2018-04-09 Thread Tim Peters
[Tim]
>> while we have N numbers, there are N+1 slice indices.  So
>> accumulate(xs) doesn't quite work.  It needs to also have a 0 inserted
>> as the first prefix sum (the empty prefix sum(xs[:0]).
>>
>> Which is exactly what a this_is_the_initial_value=0 argument would do
>> for us.

[Greg Ewing ]
> In this case, yes. But that still doesn't mean it makes
> sense to require the initial value to be passed *in* as
> part of the input sequence.
>
> Maybe the best idea is for the initial value to be a
> separate argument, but be returned as the first item in
> the list.

I'm not sure you've read all the messages in this thread, but that's
exactly what's being proposed.  That. e.g., a new optional argument:

accumulate(xs, func, initial=S)

act like the current

 accumulate(chain([S], xs), func)

Note that in neither case is the original `xs` modified in any way,
and in both cases the first value generated is S.

Note too that the proposal is exactly the way Haskell's `scanl` works
(although `scanl` always requires specifying an initial value - while
the related `scanl1` doesn't allow specifying one).
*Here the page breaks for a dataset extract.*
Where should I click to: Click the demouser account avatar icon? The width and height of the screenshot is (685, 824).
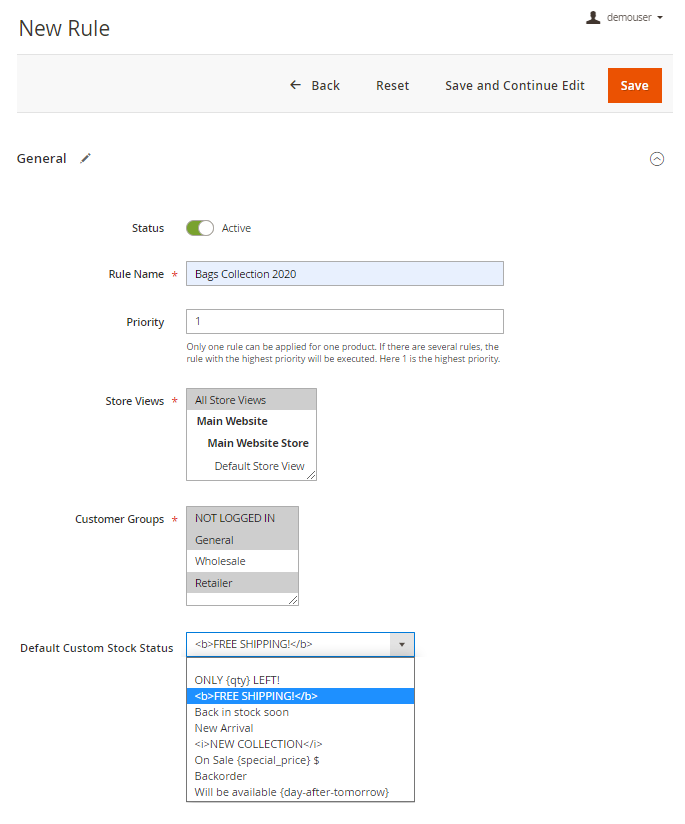click(x=593, y=17)

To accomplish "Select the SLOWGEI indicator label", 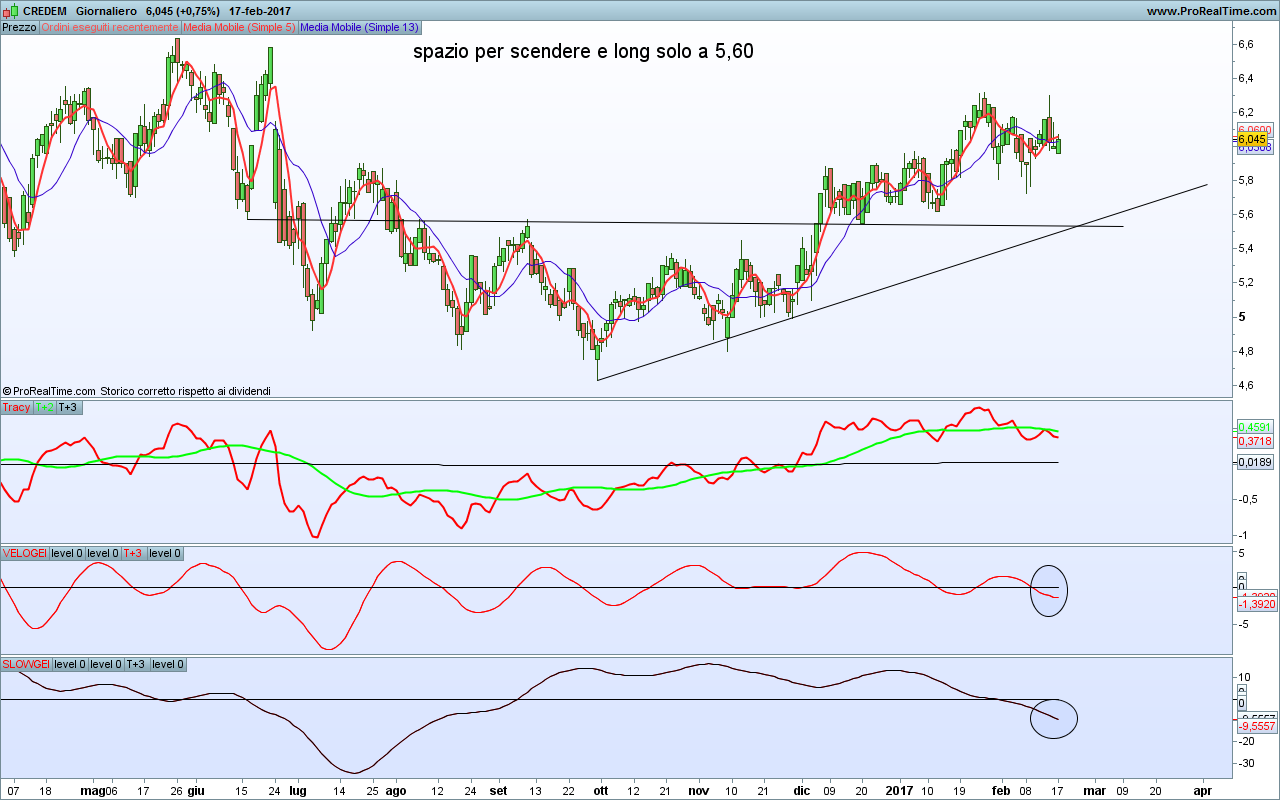I will tap(26, 664).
And that's all been so since the thread's first message, in which
Raymond gave a proposed implementation:

_sentinel = object()

def accumulate(iterable, func=operator.add, start=_sentinel):
it = iter(iterable)
if start is _sentinel:
try:
total = next(it)
except StopIteration:
return
else:
total = start
yield total
for element in it:
total = func(total, element)
yield total

> I can think of another example where this would make
> sense. Suppose you have an initial bank balance and a
> list of transactions, and you want to produce a statement
> with a list of running balances.
>
> The initial balance and the list of transactions are
> coming from different places, so the most natural way
> to call it would be
>
>result = accumulate(transactions, initial = initial_balance)
>
> If the initial value is returned as item 0, then the
> result has the following properties:
>
>result[0] is the balance brought forward
>result[-1] is the current balance
>
> and this remains true in the corner case where there are
> no transactions.

Indeed, something quite similar often applies when parallelizing
search loops of the form:

 for candidate in accumulate(chain([starting_value], cycle(deltas))):

For a sequence that eventually becomes periodic in the sequence of
deltas it cycles through, multiple processes can run independent
searches starting at carefully chosen different starting values "far"
apart.  In effect, they're each a "balance brought forward" pretending
that previous chunks have already been done.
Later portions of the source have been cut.